We have reported the establishment of a
mitomycin-C (MMC)-resistant
non-small-cell lung-cancer cell line, PC-9/MC4. As determined by an MTT assay, this resistant cell line was found to be 4 times more sensitive to
adriamycin (ADM) than was the parental PC-9. There were no significant differences in sensitivity to
etoposide,
mitoxantrone,
daunomycin,
epirubicin,
pirarubicin, 9-aminoanthracycline or 3'-deamino-3'-morpholino-13-deoxo-10-hydroxy
carminomycin. These data suggest that neither qualitative or quantitative changes in
DNA topoisomerase II nor the enhanced repair of
DNA can explain the differing sensitivity to ADM observed. No significant differences were found in the accumulation of ADM and
glutathione (GSH) in these cell lines. Although total
glutathione-S-transferase (GST) activity in PC-9/MC4 cells was lower than that observed in PC-9 cells and treatment with
ethacrynic acid (EA) reduced sensitivity to ADM in both cell lines, relative resistance was unaffected.
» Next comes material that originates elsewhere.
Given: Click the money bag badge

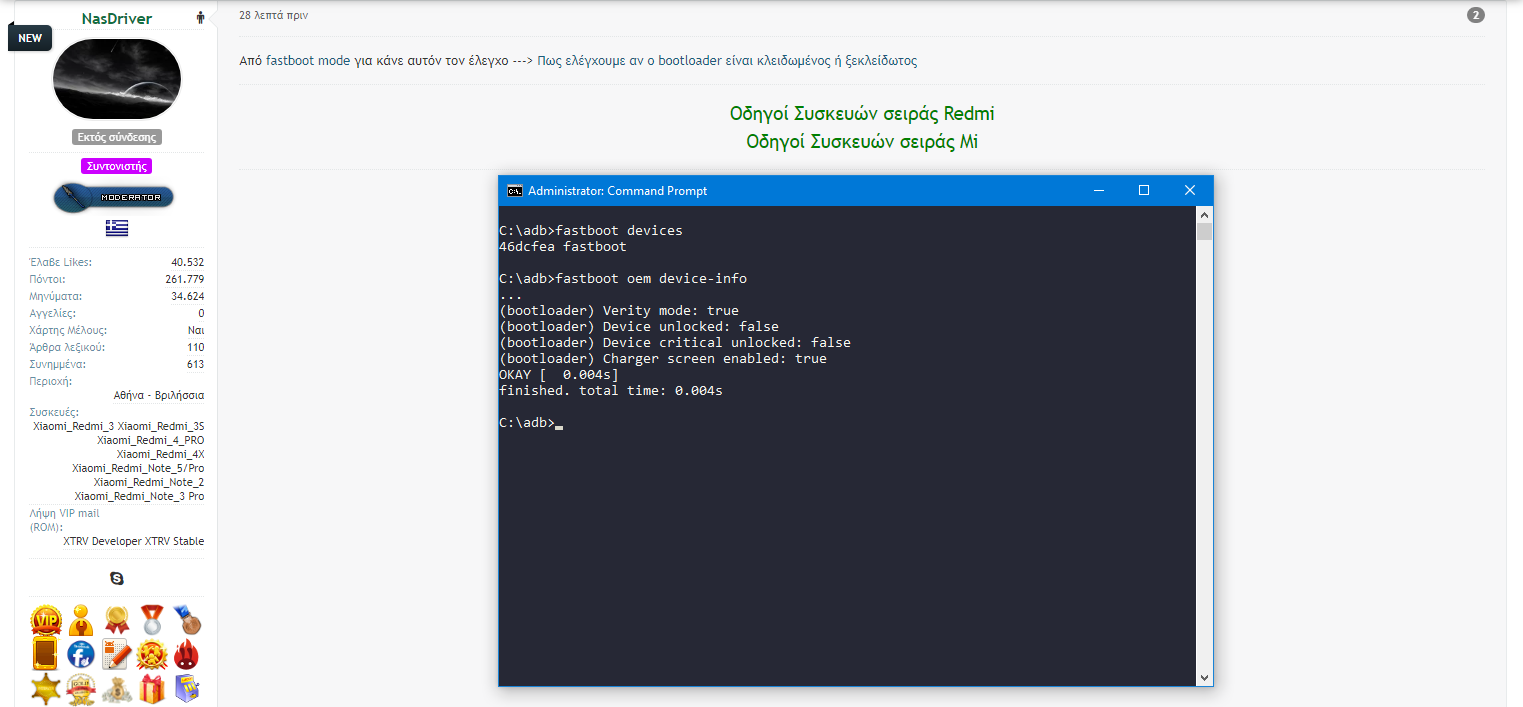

NADH-cytochrome b5 reductase (B5R) activity in PC-9/MC4 cells showed a 3-fold greater decrease than that in PC-9 cells, and
DT-diaphorase (DTD) activity in PC-9/MC4 cells showed an approximately 200-fold greater decrease than that in PC-9 cells. Addition of
dicumarol, an inhibitor of DTD, decreased the sensitivity of ADM of PC-9 but not of PC-9/MC4. DTD activity in the PC-9 cell line was inhibited by treatment with
dicumarol while in PC-9/MC4 it remained unchanged. These data suggest that
DT-diaphorase is a determinant of sensitivity to ADM in the 2 cell lines.